Asked for his best memory of his Madrid time, Beckham responded diplomatically: the day he signed. He said he hoped the denouement would be his new “best memory”. He would treasure certain moments, such as “perhaps the best goal I’ve been involved in”, a searching, whipped diagonal pass almost half the length of the field that Zidane met with a left-foot volley for a goal against Valladolid. There have been historic cameos. His first gran clasico against Barcelona coincided with Madrid’s first league win at the Nou Camp for two decades. His uncanny sense of theatre marked his last comeback, when, recalled by Capello, he scored in his first game. It sparked a feelgood factor. Since the new year, in the matches Beckham has played in, Madrid have gained an average of 2.4 points per contest; in the fixtures without him, it’s about 1.5. But the stop-start nature of his season has not only been about Capello leaving him out. Even before the LA Galaxy contract, Capello had not found his form for Madrid so compelling that he had to pick him every game.

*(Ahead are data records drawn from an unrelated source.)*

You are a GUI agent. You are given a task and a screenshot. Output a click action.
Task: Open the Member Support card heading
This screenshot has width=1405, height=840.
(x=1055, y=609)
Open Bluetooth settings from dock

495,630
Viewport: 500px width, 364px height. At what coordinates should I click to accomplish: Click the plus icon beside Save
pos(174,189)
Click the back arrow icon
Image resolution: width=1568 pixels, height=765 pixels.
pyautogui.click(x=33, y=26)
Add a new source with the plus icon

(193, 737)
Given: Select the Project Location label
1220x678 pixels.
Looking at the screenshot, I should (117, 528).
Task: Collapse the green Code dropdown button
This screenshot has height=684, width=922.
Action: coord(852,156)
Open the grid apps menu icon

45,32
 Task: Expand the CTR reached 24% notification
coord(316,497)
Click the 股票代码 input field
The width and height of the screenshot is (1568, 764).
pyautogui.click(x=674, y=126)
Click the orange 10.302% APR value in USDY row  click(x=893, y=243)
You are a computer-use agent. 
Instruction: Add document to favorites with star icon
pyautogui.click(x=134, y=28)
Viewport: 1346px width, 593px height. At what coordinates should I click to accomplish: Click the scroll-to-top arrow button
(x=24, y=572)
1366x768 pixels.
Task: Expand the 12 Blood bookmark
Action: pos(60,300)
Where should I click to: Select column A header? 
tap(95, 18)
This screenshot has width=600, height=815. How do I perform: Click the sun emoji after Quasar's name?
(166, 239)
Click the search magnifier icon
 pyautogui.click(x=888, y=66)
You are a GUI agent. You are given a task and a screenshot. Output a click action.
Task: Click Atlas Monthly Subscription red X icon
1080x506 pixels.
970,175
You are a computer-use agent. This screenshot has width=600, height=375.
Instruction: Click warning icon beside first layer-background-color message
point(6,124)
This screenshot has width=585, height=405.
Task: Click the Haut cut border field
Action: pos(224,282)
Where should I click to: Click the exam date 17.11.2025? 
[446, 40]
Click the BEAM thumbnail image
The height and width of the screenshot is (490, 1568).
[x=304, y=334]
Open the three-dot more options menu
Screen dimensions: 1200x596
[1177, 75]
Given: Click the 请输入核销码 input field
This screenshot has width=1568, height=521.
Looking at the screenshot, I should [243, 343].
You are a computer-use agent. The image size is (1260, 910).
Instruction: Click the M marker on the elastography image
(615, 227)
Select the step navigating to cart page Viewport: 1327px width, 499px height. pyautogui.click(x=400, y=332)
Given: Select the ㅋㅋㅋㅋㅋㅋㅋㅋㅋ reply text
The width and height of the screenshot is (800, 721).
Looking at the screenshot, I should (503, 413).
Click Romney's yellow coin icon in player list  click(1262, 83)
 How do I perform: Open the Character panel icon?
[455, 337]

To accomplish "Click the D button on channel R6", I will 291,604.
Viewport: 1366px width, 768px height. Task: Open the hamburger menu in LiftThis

The 32-year-old has also suffered absences with injury in previous Madrid campaigns. The suspensions mounted up, too, a hefty 13 yellow cards in his final season, and if the impression is of a player with, as he says, “three more years” of high-level football in him, Beckham also acknowledges that the breaks have left him feeling “fresher” this May and June.
Valdano thinks he has watched a “liberated” Beckham. “Since he said he was going [to America] he has played like a free man,” says his former boss. “And a free man tends to play better football.” So is it time to go? “No,” says Valdano. “He was up to another year and probably more. He could have played a mature role in the side. I think he’s been put under pressure to go and play in America. Both parties have made a mistake. And now it’s too late for either of them.”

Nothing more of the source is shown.